FIGURE 2. Mechanical properties of the LM-H. (A) Typical stress–strain curves of the LM-H with different EGaIn contents. (B) Elastic modulus of the LM-H with different EGaIn contents. (C) The maximum stretchability of different the LM-H. (D) The frequency dependence of modulus measurement of the LM-H embedded with 0 wt.% and 1.4 wt.% LM, and (E) the corresponding tan θ. (F) Loading and unloading resistance responses of the LM-H strain sensor with a strain of 400%.
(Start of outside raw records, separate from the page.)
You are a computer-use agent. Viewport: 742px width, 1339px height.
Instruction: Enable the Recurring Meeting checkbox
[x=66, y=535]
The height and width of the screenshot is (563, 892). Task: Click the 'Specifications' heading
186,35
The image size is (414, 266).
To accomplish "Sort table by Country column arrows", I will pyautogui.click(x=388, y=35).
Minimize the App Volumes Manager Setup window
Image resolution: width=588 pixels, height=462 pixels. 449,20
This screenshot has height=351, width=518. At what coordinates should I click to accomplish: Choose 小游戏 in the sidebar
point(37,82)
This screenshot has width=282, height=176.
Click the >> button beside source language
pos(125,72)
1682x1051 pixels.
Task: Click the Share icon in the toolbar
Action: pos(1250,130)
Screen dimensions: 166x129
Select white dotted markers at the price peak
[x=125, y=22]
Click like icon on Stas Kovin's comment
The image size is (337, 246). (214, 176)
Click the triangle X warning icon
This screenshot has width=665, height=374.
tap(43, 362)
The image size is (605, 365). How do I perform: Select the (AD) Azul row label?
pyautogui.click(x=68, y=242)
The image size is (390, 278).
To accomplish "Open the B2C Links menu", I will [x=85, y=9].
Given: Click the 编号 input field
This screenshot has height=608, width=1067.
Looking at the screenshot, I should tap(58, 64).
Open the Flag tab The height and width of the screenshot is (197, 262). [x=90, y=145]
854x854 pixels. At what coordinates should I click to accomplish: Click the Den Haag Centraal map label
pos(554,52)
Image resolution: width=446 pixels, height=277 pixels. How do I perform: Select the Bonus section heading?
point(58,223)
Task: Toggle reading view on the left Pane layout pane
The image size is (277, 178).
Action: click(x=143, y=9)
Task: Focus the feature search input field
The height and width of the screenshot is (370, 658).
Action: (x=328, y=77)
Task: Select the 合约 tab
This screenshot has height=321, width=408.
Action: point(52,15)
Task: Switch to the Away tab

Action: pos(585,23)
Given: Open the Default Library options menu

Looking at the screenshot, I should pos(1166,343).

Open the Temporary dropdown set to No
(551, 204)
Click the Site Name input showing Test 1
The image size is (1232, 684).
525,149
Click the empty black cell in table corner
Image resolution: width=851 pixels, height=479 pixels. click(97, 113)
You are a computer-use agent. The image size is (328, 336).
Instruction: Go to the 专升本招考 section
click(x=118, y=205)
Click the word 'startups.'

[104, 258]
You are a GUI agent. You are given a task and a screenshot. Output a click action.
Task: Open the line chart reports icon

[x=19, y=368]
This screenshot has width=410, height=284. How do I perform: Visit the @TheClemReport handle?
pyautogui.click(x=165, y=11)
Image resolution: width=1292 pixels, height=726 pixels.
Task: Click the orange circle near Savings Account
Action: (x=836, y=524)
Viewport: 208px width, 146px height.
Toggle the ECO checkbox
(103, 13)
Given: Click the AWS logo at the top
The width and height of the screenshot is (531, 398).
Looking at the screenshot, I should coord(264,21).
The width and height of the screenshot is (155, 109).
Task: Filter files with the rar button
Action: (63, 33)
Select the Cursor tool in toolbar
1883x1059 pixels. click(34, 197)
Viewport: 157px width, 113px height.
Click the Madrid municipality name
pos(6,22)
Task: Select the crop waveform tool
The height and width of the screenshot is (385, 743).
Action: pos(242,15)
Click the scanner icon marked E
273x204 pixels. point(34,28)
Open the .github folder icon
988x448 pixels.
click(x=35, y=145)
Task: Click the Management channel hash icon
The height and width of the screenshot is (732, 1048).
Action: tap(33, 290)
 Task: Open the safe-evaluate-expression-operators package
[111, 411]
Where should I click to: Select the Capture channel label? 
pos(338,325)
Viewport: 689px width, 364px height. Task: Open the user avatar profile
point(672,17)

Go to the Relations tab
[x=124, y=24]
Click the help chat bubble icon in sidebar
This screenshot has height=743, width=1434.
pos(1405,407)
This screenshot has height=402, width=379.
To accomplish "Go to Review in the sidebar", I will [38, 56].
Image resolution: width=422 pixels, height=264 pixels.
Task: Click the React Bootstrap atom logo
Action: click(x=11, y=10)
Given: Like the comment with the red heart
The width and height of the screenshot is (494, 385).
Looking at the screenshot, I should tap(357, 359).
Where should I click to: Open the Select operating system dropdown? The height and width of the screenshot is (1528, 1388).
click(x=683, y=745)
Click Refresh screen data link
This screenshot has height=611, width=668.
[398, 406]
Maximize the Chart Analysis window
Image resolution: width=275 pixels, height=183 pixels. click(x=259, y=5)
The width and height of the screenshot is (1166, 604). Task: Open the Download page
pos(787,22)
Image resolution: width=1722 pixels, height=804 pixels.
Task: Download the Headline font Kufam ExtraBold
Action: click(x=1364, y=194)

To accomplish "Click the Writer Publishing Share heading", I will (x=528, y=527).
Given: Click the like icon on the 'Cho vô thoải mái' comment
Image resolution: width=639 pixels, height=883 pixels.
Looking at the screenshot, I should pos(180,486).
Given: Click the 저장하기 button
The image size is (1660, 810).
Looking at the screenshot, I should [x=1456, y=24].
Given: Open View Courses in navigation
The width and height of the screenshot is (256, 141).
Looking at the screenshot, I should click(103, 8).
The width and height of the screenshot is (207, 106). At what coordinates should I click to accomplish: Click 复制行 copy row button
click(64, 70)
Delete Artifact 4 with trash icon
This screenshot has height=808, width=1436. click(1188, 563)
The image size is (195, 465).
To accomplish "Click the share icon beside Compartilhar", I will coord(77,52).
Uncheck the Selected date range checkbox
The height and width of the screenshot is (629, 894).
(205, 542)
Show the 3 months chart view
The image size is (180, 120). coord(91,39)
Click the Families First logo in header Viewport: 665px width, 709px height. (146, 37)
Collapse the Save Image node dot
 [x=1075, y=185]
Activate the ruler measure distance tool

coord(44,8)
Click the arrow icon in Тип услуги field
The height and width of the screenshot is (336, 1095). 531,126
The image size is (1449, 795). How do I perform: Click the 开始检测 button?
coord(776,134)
In addition to robustness, the excellent anti-puncture property of the LM-H (Figure S12) further ensures its stability in practical applications. The SEM images of the LM-H at a strain of 0%, 40%, and 100% support fracture mechanism. As shown in Figure S13, we perform SEM images to analyze the antifracture nature of the LM-H. The polymeric network exhibits a favose structure in the original state of LM-H. As the LM-H stretches from 0% to 100%, the favose structure of the LM-H gradually transforms into cracks. This phenomenon suggests that the polymeric network of LM-H can change from a chaos state into a linear state. Within a certain stretching range, the crosslinked network not only remains unbroken but also keeps a reversible stretching property. These properties give the mechanical robustness to the LM-H.52
The hysteresis under deformations is an important consideration for wearable electronics as their application scenarios inevitably encounter various mechanical deformations which may cause device failure.53 Figure 2F shows the loading-unloading curves of LM-H with 1.4 wt.% EGaIn content at room temperature at a tensile strain of 400% in which LM-H strain sensors exhibit low hysteresis of 7.5%. The reason is that the broken noncovalent interactions can recover automatically due to the dissociation and association of the synergetic dynamic cross-linking of the fluid EGaIn particles, electrostatic interactions, and hydrogen bonding.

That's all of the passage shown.